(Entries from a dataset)
⁂

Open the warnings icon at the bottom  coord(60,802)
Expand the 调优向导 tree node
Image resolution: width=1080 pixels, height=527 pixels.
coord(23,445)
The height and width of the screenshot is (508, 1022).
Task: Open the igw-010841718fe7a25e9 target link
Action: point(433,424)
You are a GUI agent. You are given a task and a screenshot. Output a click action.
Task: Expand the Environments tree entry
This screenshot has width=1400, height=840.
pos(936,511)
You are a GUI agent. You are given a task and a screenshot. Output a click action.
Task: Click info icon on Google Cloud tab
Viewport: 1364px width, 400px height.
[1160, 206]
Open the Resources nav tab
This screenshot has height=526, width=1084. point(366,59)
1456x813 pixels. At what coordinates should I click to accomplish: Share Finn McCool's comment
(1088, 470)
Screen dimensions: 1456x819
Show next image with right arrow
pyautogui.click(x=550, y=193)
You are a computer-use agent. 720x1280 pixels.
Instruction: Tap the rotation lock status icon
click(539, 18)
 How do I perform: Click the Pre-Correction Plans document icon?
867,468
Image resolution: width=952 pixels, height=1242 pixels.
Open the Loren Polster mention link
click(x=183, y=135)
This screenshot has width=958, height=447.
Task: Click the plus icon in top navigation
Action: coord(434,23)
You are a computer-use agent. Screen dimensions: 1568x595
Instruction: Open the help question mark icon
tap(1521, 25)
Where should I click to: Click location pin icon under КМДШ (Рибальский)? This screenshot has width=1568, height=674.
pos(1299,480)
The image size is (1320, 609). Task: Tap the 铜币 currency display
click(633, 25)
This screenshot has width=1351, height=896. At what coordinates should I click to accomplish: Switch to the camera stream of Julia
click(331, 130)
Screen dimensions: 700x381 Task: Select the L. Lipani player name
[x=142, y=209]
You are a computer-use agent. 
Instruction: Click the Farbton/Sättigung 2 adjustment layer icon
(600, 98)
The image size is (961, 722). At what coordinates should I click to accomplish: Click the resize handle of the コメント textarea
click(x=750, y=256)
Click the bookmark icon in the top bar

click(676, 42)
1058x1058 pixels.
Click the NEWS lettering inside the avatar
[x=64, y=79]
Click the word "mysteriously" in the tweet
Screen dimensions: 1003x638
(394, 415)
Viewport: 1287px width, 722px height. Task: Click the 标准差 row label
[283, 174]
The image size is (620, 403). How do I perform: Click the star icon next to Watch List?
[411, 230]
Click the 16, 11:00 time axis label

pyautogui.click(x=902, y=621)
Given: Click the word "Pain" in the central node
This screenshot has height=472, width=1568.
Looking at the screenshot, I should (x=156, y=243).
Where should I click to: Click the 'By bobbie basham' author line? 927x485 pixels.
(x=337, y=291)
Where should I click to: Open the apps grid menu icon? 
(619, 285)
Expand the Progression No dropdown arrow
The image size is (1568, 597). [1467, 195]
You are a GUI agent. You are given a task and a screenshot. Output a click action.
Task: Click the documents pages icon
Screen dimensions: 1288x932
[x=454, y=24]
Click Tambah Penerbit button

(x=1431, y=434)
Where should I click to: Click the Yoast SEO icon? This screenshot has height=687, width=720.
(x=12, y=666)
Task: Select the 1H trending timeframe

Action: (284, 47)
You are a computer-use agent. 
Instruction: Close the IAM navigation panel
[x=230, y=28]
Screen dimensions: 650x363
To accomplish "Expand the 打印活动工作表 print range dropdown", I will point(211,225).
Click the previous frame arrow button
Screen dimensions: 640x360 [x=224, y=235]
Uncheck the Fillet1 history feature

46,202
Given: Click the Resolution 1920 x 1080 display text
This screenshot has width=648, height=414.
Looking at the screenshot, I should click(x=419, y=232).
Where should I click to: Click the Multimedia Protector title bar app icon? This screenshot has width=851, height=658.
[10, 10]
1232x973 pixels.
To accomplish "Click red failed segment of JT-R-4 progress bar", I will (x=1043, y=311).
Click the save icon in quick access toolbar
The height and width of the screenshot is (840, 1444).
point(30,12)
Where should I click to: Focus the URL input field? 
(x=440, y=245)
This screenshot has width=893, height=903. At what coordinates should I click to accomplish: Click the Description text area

⁂

# [WHAT TO DO]
Rewrite the listing from the line with "1232x973 pixels." to the line with "(x=440, y=245)", substituting "status bar" for "progress bar" and leaving everything else unchanged.

# [FINISHED ANSWER]
1232x973 pixels.
To accomplish "Click red failed segment of JT-R-4 status bar", I will (x=1043, y=311).
Click the save icon in quick access toolbar
The height and width of the screenshot is (840, 1444).
point(30,12)
Where should I click to: Focus the URL input field? 
(x=440, y=245)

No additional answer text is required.